■ **Activity**:
What the answer must hold is the line containing "You are a computer-use" and all lines after it through the end of the listing, copied exactly, with pictures left out.

───── Input for this task ─────

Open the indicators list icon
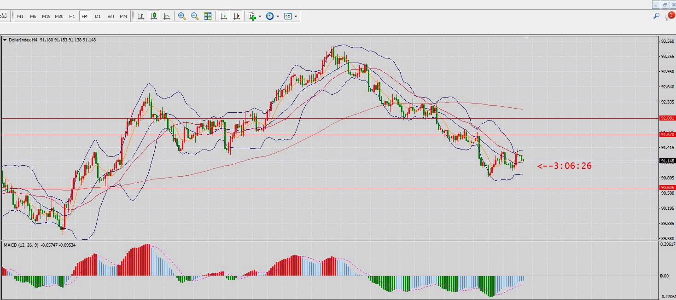676x300 pixels. [252, 16]
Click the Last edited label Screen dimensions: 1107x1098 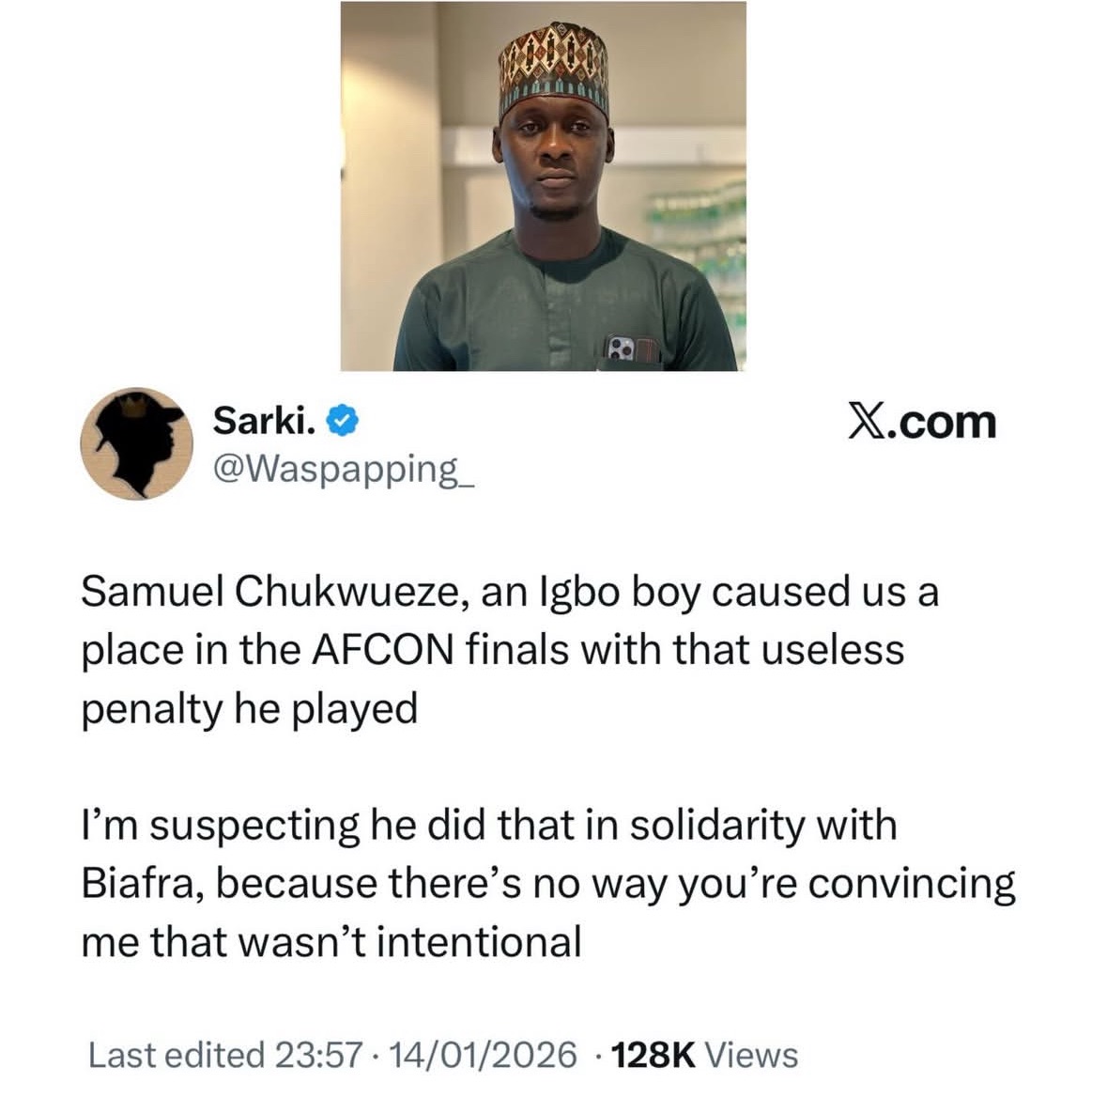[x=176, y=1055]
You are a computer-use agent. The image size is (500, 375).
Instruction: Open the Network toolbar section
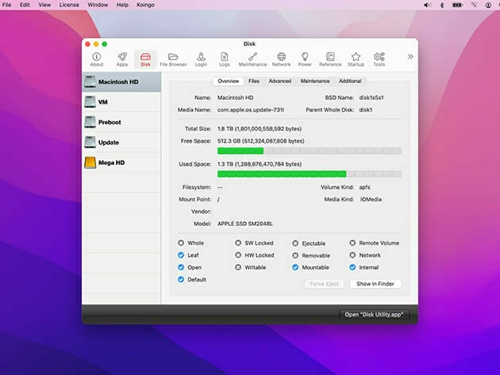[x=281, y=59]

─────

■ **Task output**:
You are a computer-use agent. The image size is (500, 375).
Instruction: Open the Network toolbar section
[x=281, y=59]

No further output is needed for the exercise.